ソロモン・グランディの嘘 | ナノ





 
「なあ、木野」という、たったそれだけの一言をかけるのに風丸は相当な気力を必要とした。顔をあげた木野は、風丸の深刻そうな表情を見てぎょっと目を見張る。


「ど、どうしたの?」
「相談があるんだが、ここだとちょっと……」


言いながら、風丸は教室を見渡す。全ての授業が終了していまは担任を待っているだけの空き時間だ。クラスメートは幾つかの固まりとなって散らばっているが、それでも人の目や耳がある。風丸が申し訳なさそうな顔で「廊下でもいいか」と聞くと、木野は快く頷いて後に続いた。

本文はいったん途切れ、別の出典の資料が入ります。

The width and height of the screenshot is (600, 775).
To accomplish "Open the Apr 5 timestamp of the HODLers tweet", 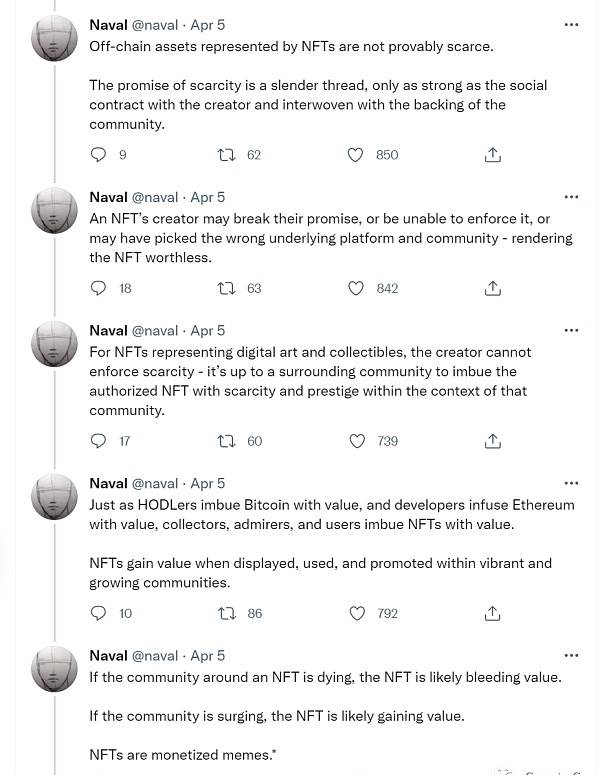I will click(208, 483).
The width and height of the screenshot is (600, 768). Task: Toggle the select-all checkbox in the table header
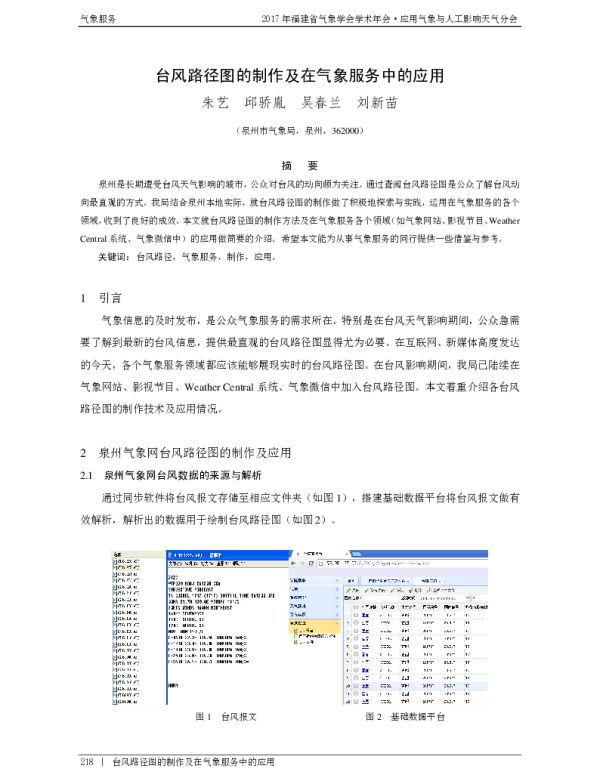coord(354,607)
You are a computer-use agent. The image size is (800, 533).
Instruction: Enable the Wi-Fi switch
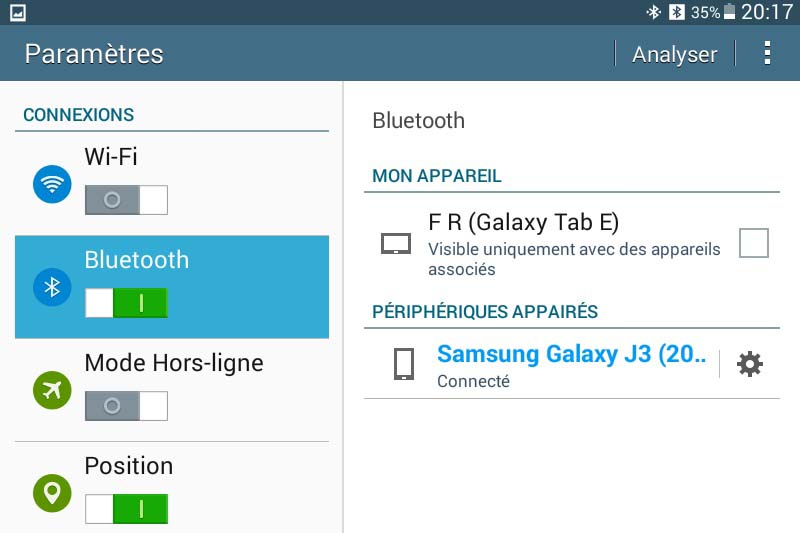(126, 200)
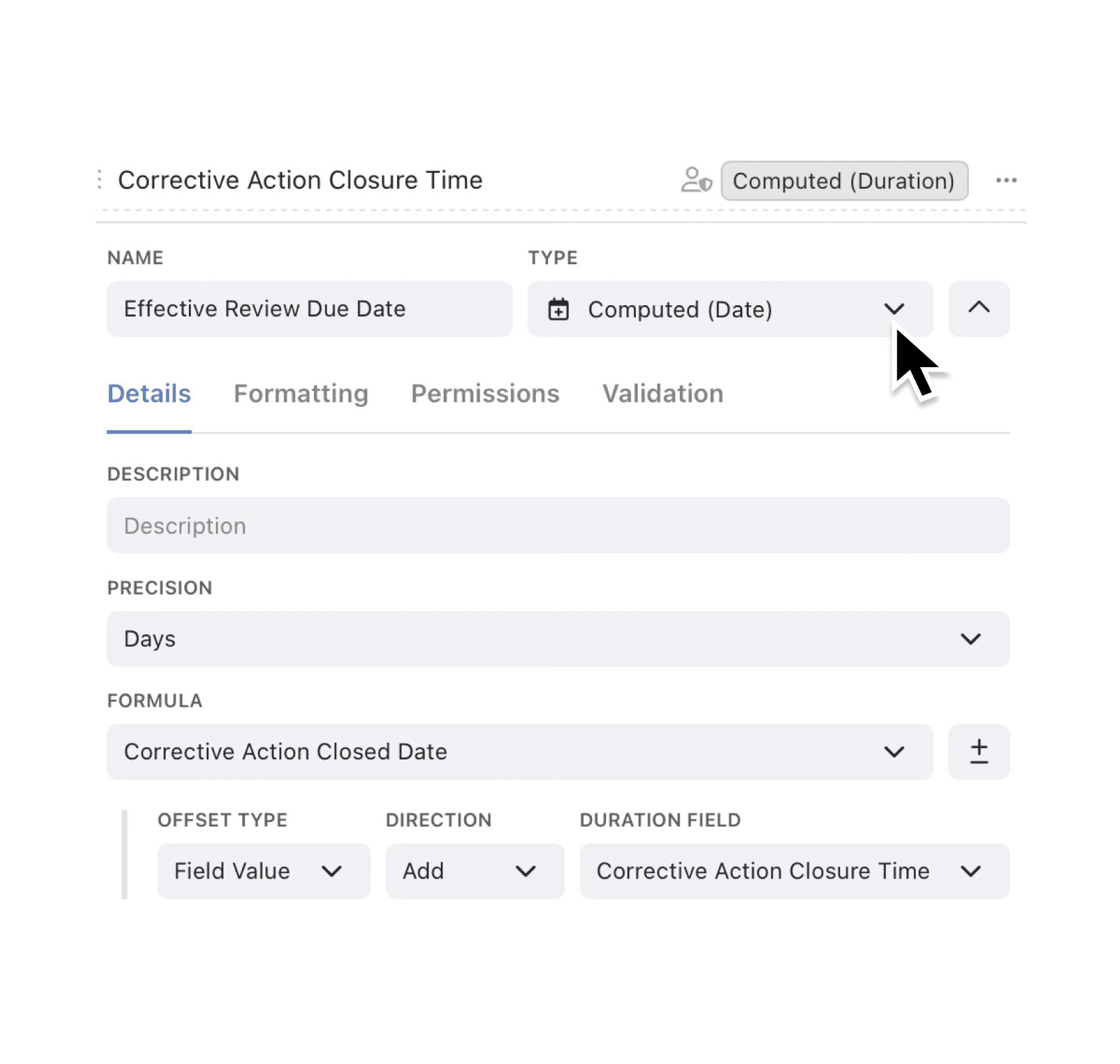Select the Effective Review Due Date name field

point(309,309)
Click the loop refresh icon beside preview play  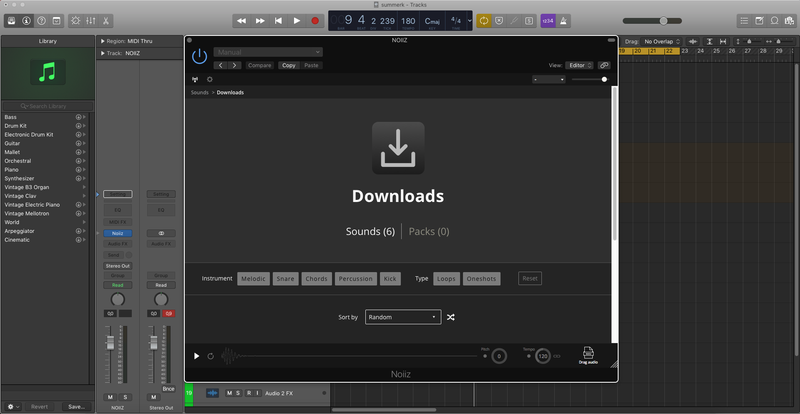click(x=211, y=356)
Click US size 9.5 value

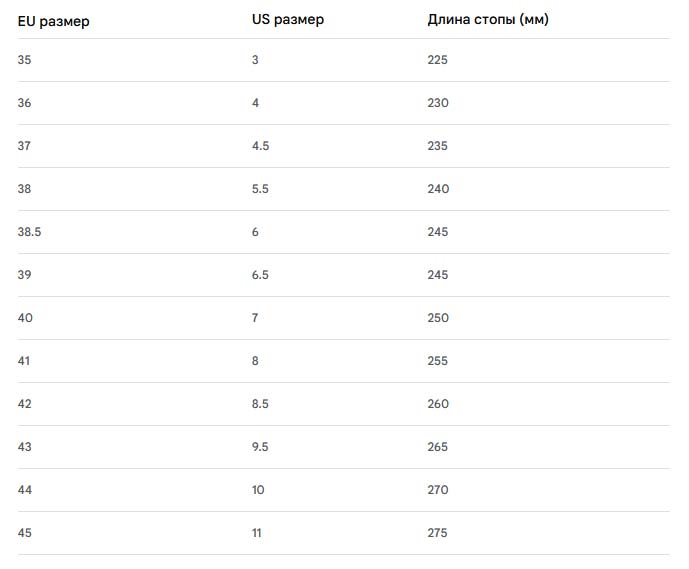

目立たない廊下の隅まで行くと風丸はようやくそこで立ち止まる。流石に暖房の効いた教室を出てわざわざ寒い所で過ごそうとする人はいないのか、廊下の人影は疎らにしかない。二人のそばを足早に通り過ぎていく数人のグループを見送ると、風丸はようやく重たい口を開いた。


「実は、その……」
「う、うん」


珍しく言いよどむ風丸に木野は表情をかたくして真剣に頷く。きっと真剣な話なのだろう、と木野は思ったからそうしたのだが、風丸はそれを見て迷うように視線を逸らした。

そして「真面目な話ではないんだ」と言い辛そうに前置きを置くと、ぽつりぽつりと話し出す。木野はそれを黙って聞いていたが、風丸の話が進むにつれて彼女の頬は緩みだし、終わる頃には笑みすら浮かべていた。


「……木野。頼むから、にやにやしないでくれないか」
「ご、ごめんなさい! でもまさか、風丸くんからそんな相談されるなんて思ってなかったから……!」


再度「ごめんね」と謝りつつも、木野の頬は緩んだままだった。風丸は憮然とした表情でそんな木野を見ていたが、その頬には僅かな赤色が差している。ますますにやけてしまいそうな頬を咳払いで誤魔化すと、木野はようやくそれらしい顔つきになった。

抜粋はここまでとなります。